● What needs to be done:
Each line of the data below containing "screenshot" needs to be listed.
BEGIN Provided records
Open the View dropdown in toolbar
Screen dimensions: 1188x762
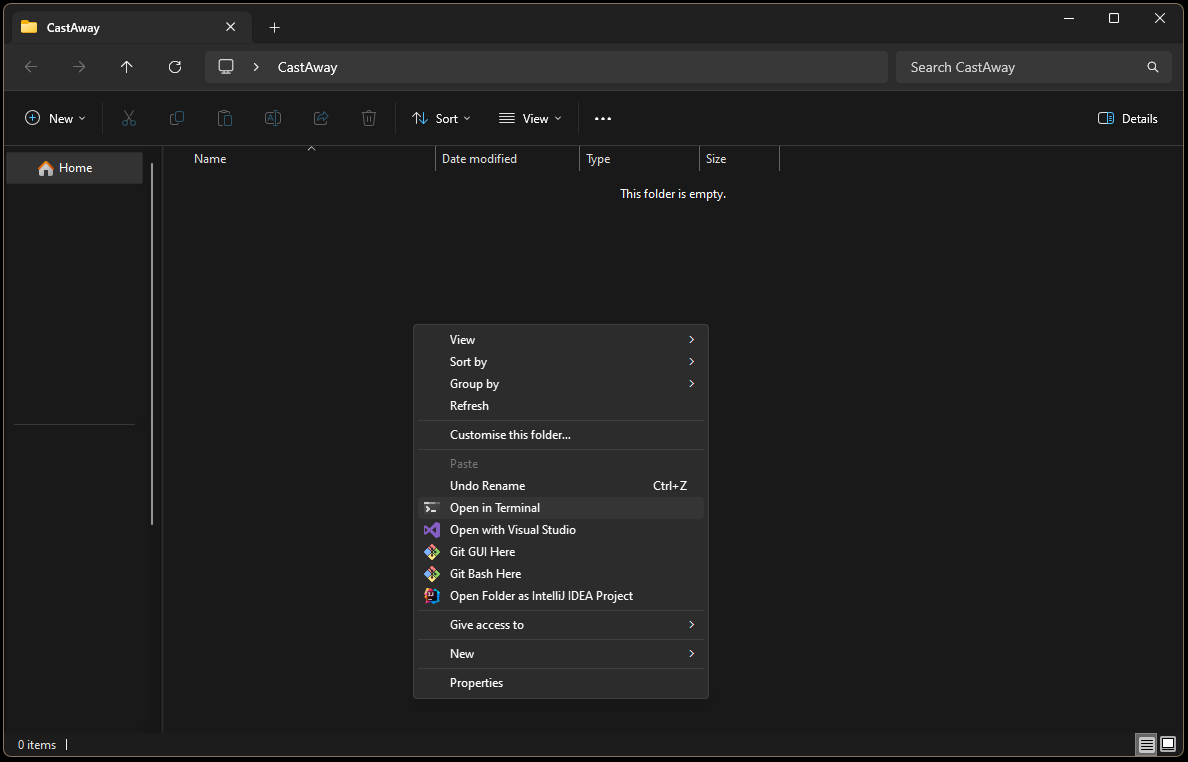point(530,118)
END Provided records
BEGIN Provided records
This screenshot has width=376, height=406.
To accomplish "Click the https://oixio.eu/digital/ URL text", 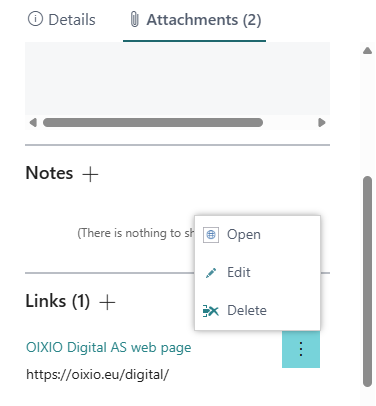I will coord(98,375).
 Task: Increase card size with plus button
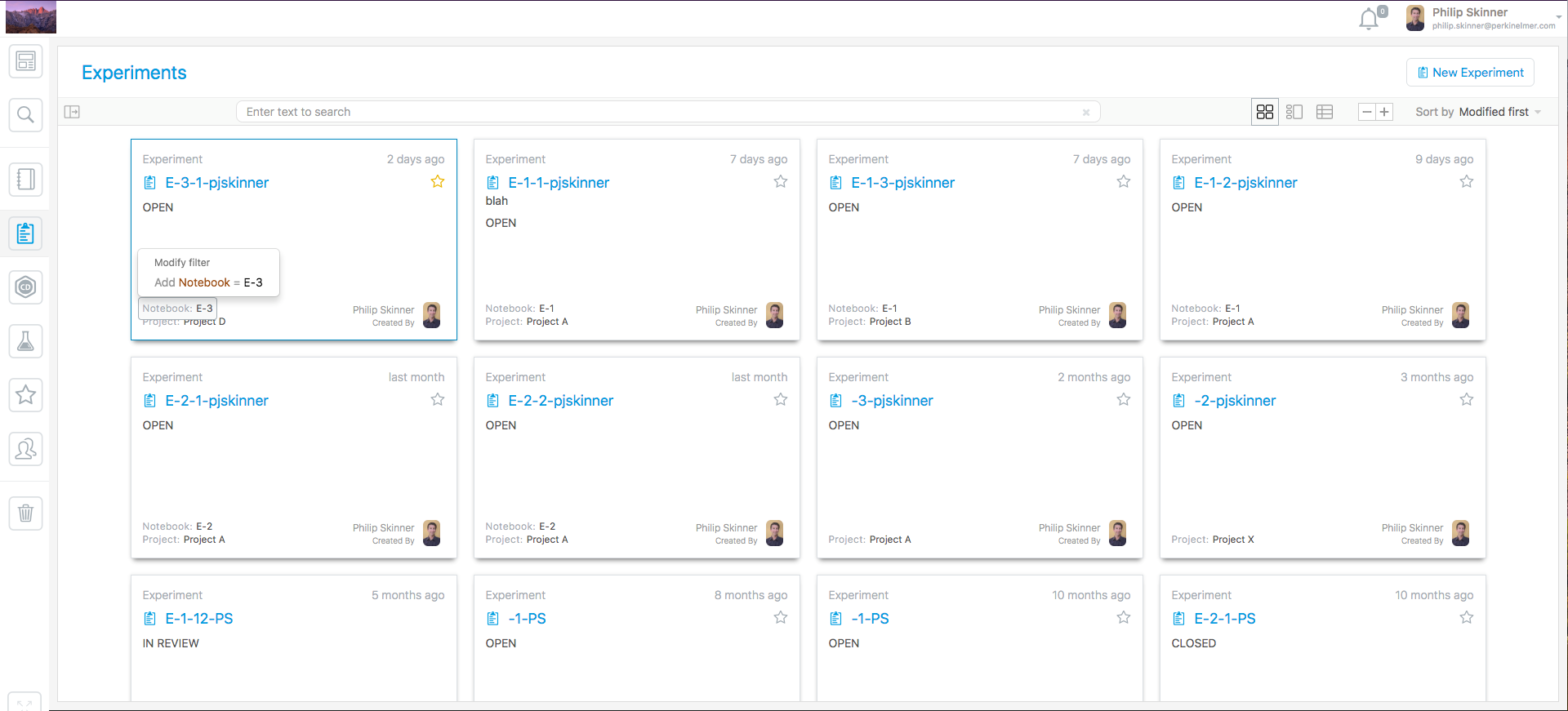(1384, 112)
END Provided records
BEGIN Provided records
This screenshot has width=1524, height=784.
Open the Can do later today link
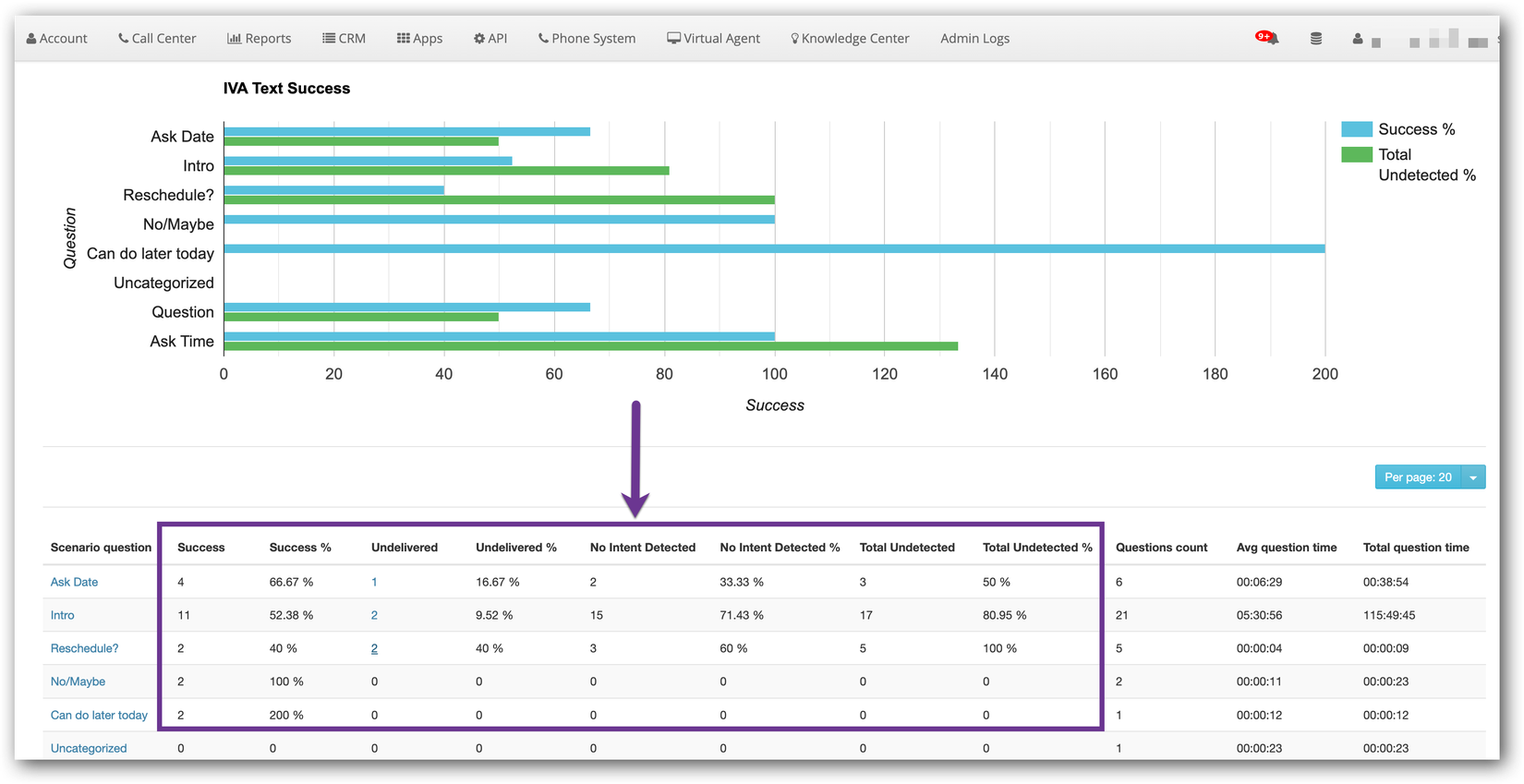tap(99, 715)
END Provided records
● Solution for this exercise:
This screenshot has width=376, height=406.
This screenshot has width=1524, height=784.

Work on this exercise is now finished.